:: Dataset records ::

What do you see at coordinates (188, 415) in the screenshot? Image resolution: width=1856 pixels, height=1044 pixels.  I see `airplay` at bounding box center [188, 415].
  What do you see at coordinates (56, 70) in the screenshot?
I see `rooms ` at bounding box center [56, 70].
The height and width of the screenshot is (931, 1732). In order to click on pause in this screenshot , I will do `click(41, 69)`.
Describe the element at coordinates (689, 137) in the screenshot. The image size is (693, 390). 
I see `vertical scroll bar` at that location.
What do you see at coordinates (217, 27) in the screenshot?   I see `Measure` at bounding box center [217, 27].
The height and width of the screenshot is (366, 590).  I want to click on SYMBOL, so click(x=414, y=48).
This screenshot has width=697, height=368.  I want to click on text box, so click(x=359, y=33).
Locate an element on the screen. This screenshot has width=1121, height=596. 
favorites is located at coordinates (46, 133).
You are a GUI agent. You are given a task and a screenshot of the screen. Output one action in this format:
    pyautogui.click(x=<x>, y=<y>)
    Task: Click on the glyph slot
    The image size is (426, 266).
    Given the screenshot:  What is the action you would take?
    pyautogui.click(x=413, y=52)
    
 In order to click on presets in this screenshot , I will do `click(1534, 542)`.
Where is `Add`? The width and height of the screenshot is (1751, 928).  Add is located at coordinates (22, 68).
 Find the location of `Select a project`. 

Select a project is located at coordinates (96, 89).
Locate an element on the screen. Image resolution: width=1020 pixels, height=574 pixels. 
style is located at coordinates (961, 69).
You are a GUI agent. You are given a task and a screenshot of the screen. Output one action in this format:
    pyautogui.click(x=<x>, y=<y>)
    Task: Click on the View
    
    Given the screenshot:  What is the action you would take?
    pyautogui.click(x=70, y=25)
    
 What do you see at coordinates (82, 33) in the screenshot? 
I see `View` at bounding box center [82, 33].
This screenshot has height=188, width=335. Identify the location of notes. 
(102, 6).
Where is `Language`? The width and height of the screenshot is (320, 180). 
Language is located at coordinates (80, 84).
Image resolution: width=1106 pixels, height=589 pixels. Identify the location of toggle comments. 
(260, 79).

:::

**Set task**
Can you select every line in the listing above that contains the string "center", matching case exactly, and copy those lines out?

**Expected answer**
What do you see at coordinates (188, 415) in the screenshot? Image resolution: width=1856 pixels, height=1044 pixels.  I see `airplay` at bounding box center [188, 415].
I see `rooms ` at bounding box center [56, 70].
What do you see at coordinates (217, 27) in the screenshot?   I see `Measure` at bounding box center [217, 27].
I see `View` at bounding box center [82, 33].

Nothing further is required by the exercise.